### How to complete this task:
Write out exactly, and only, the lines below from the line with "Where should I" through the line with "You are a computer-use"; pictures do not belong in the copy.
*** Dataset records Section Begins ***
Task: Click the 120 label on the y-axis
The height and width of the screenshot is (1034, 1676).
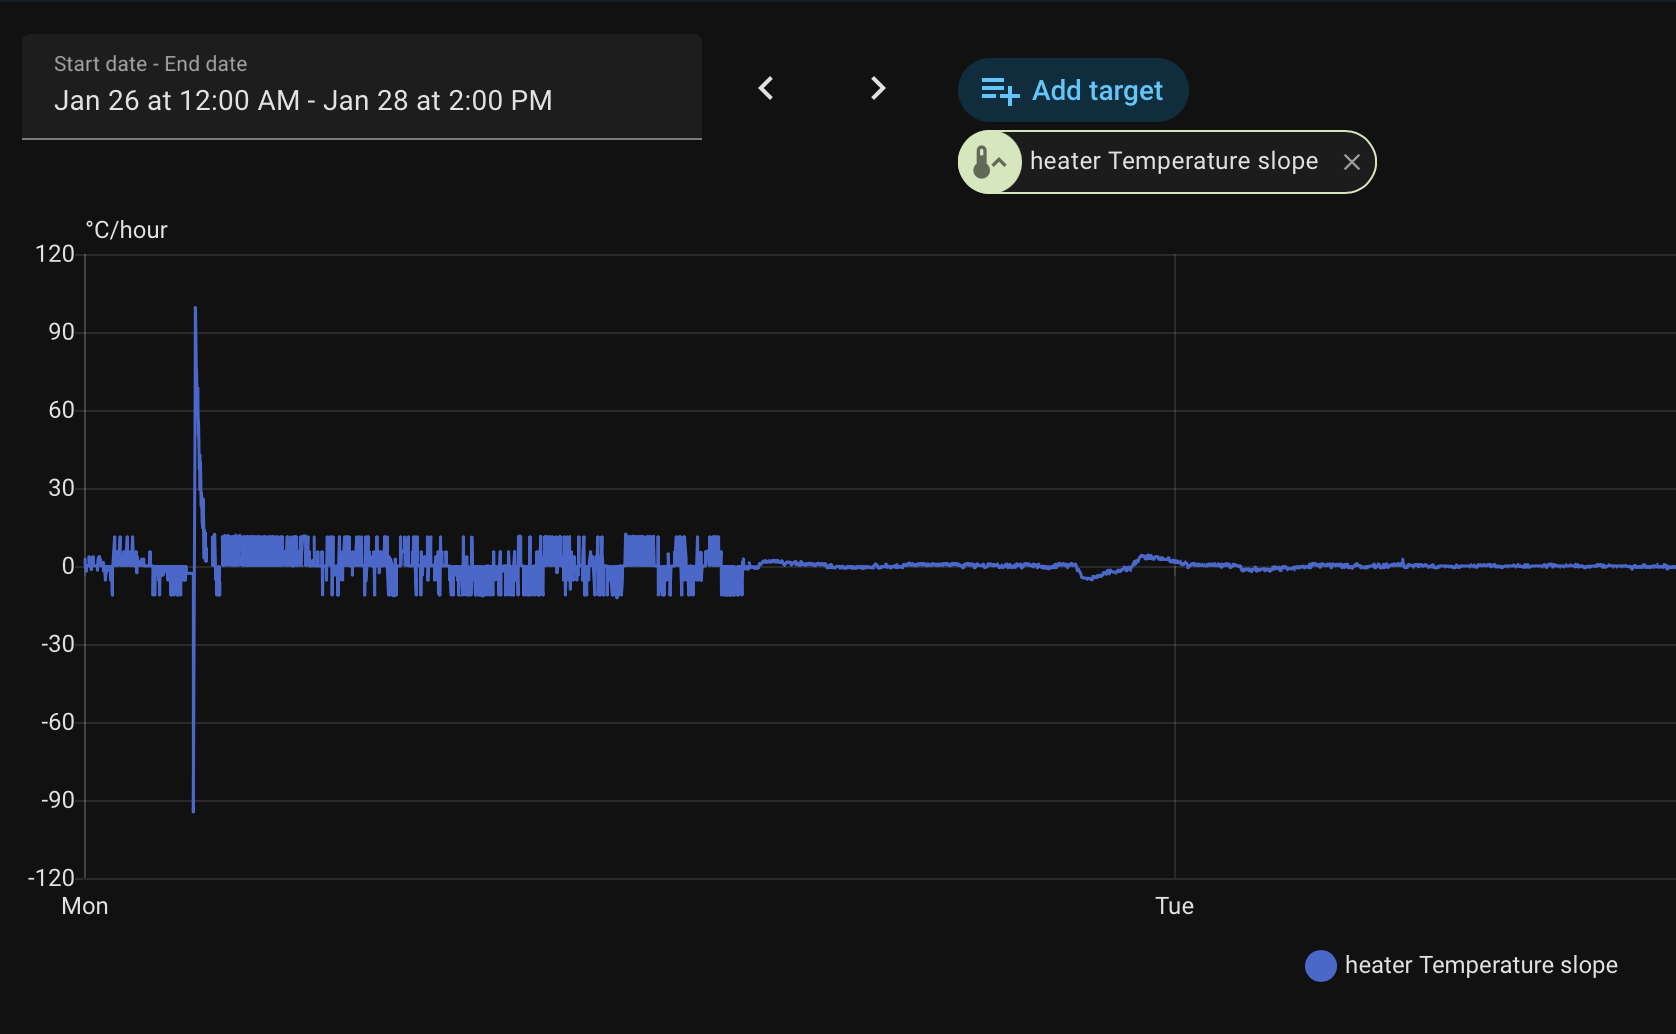Action: point(55,254)
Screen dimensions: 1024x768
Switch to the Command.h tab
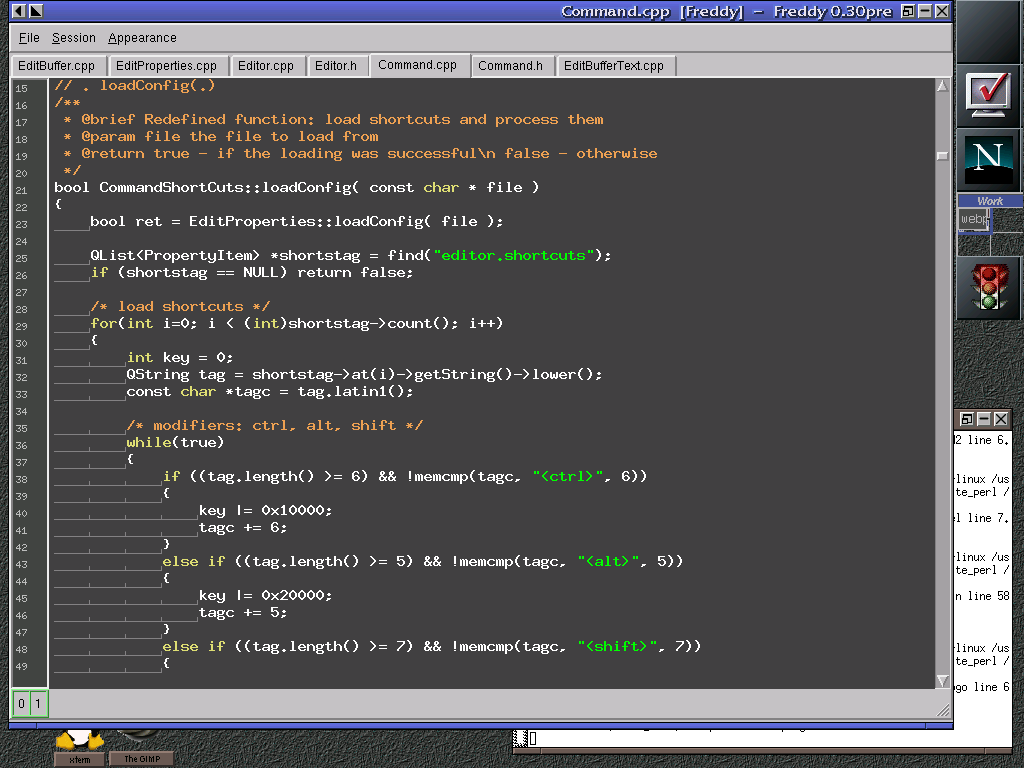pyautogui.click(x=510, y=66)
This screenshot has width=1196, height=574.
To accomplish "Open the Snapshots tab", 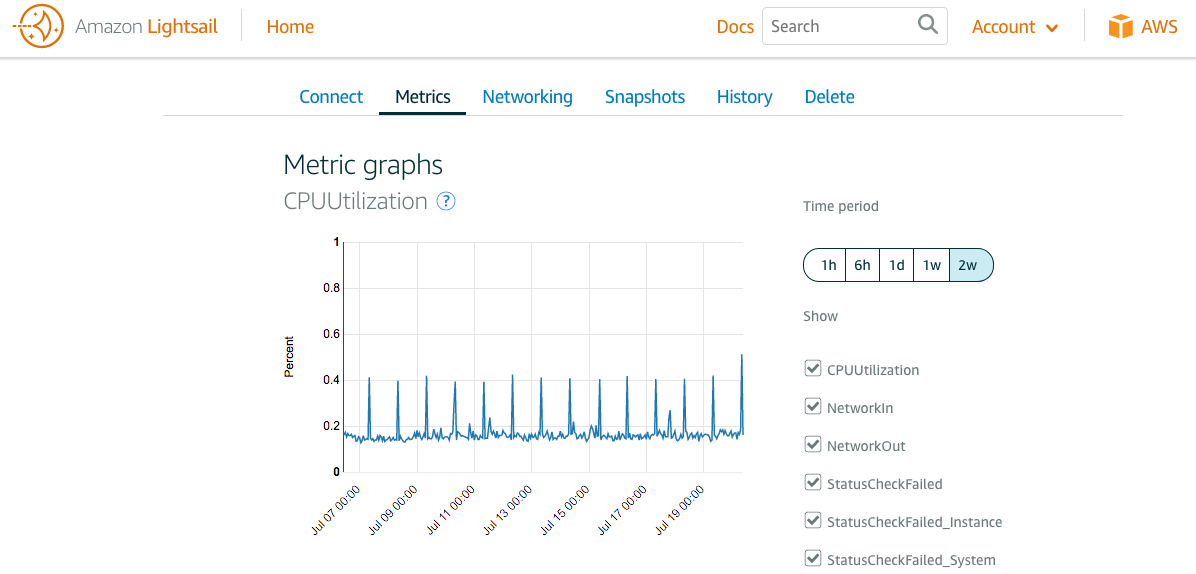I will tap(645, 97).
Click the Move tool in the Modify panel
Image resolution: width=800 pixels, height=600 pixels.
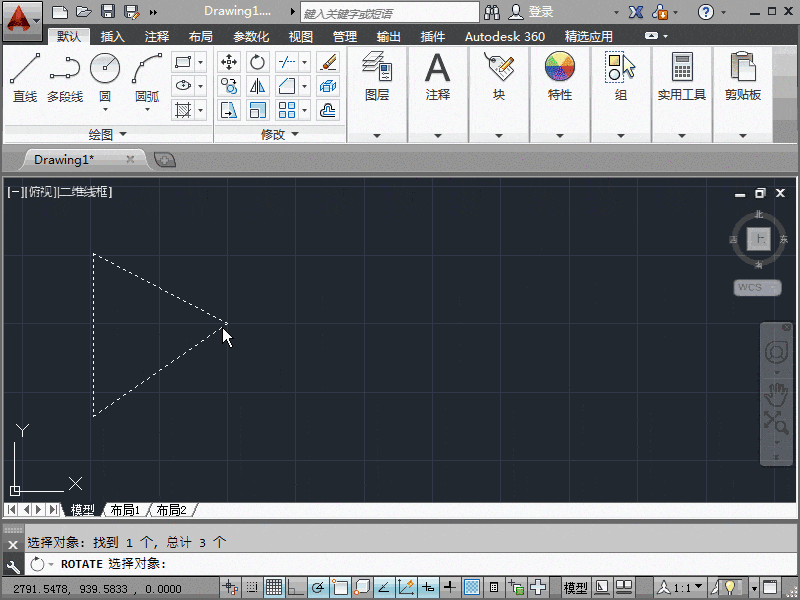point(227,62)
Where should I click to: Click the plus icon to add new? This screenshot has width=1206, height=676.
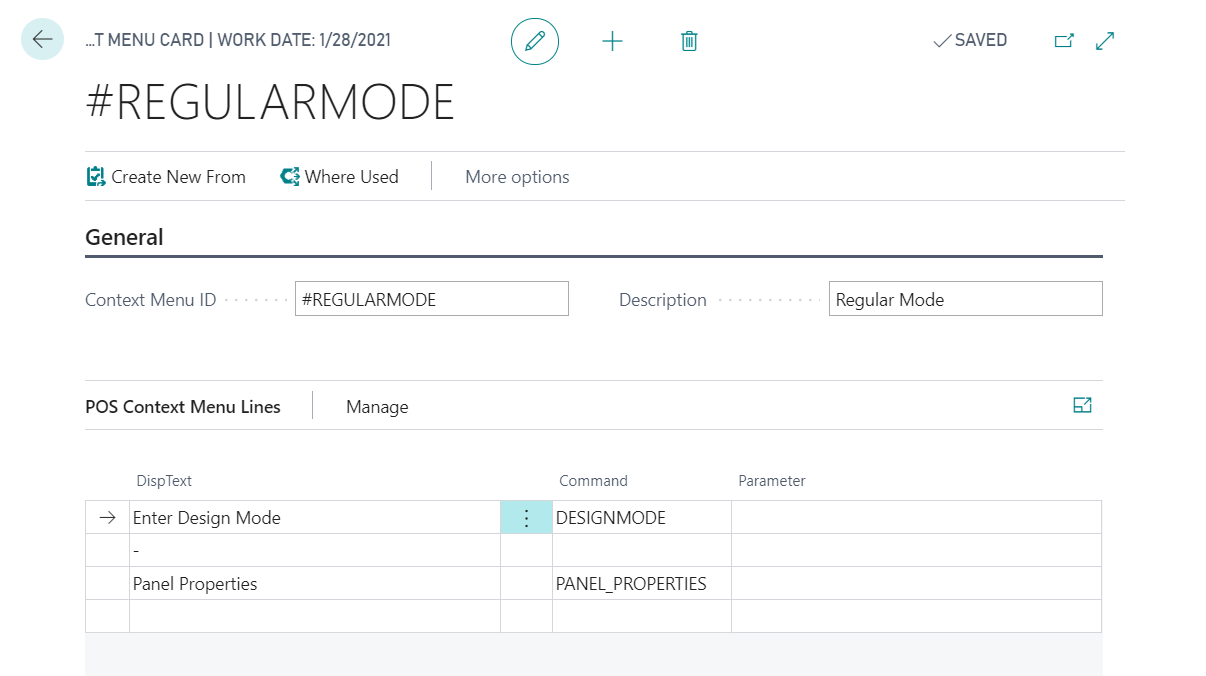[612, 41]
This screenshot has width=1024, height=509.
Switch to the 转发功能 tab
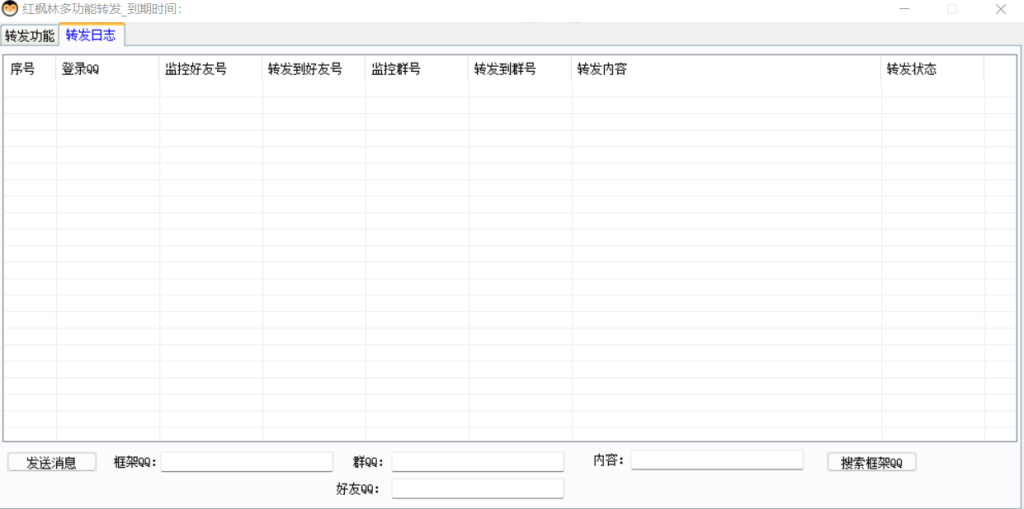pos(29,36)
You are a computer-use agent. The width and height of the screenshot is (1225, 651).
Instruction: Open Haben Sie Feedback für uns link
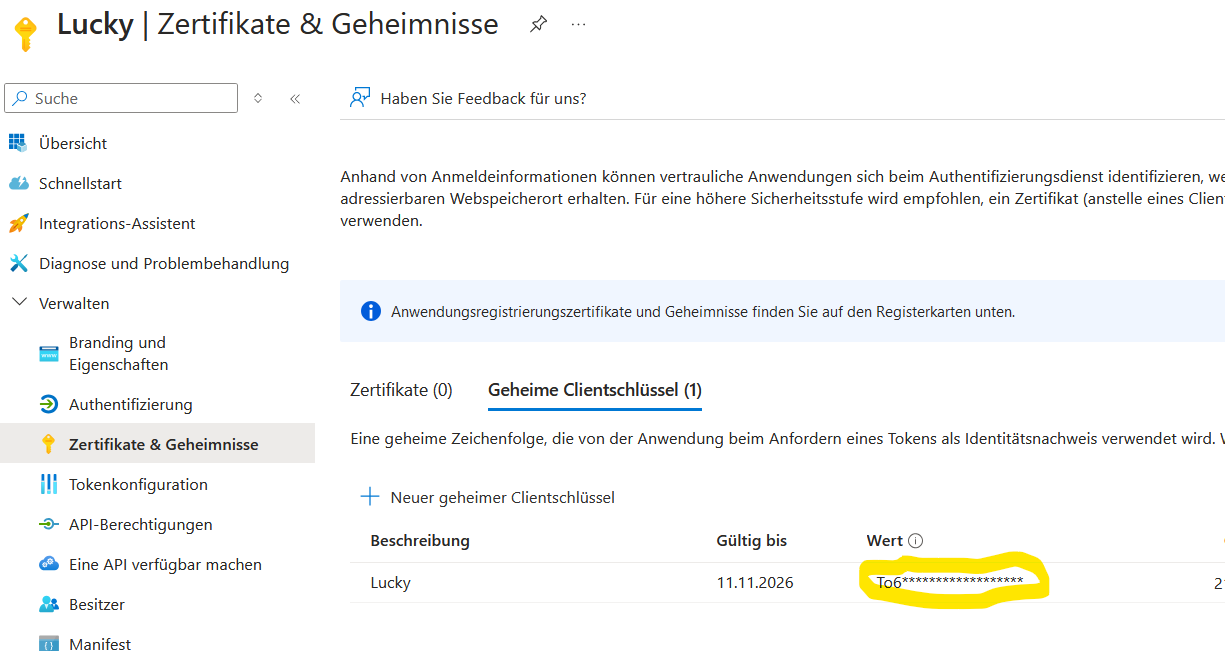click(x=483, y=98)
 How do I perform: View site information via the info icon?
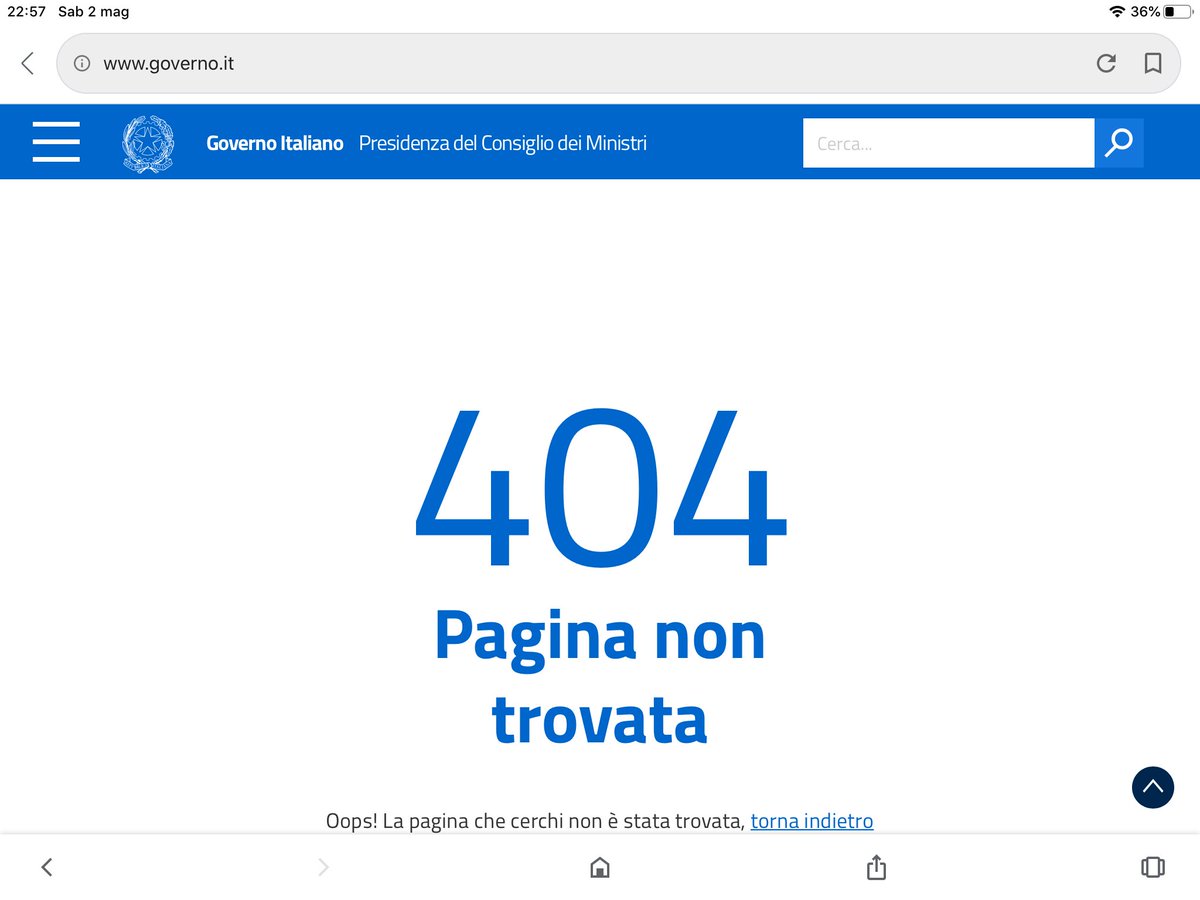coord(81,63)
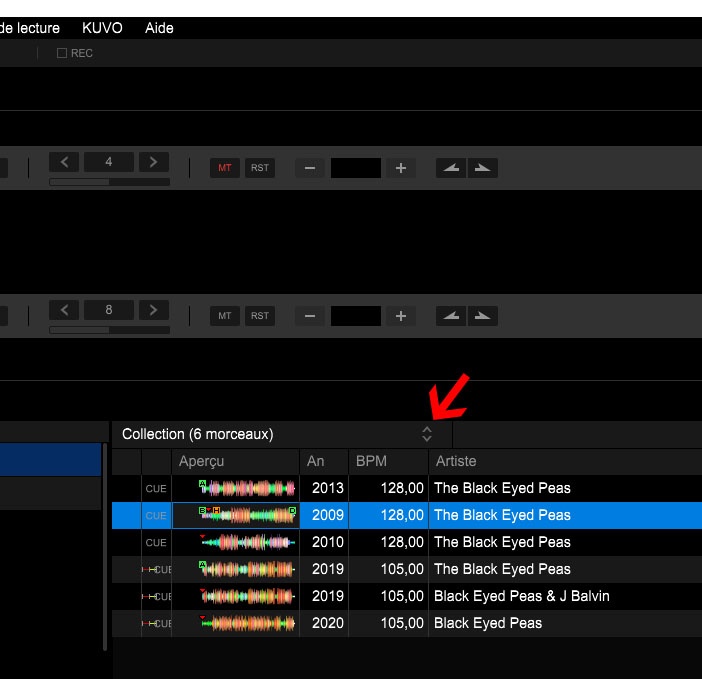
Task: Open the Aide menu
Action: 159,28
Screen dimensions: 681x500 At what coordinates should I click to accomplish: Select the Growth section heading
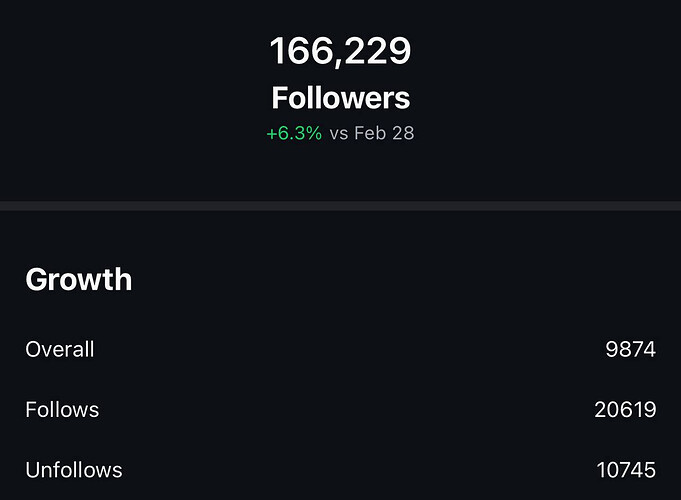click(x=79, y=279)

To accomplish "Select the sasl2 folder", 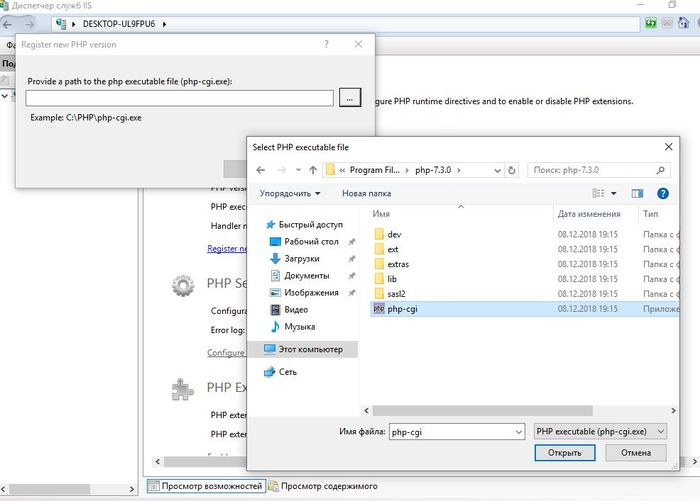I will click(x=396, y=294).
*** Dataset records Section Ends ***
### Finished task:
Where should I click to: Click the plus icon to add new? This screenshot has width=1206, height=676.
[612, 41]
This screenshot has width=1024, height=509.
Switch to the 转发功能 tab
pos(29,36)
You are a computer-use agent. The width and height of the screenshot is (1225, 651).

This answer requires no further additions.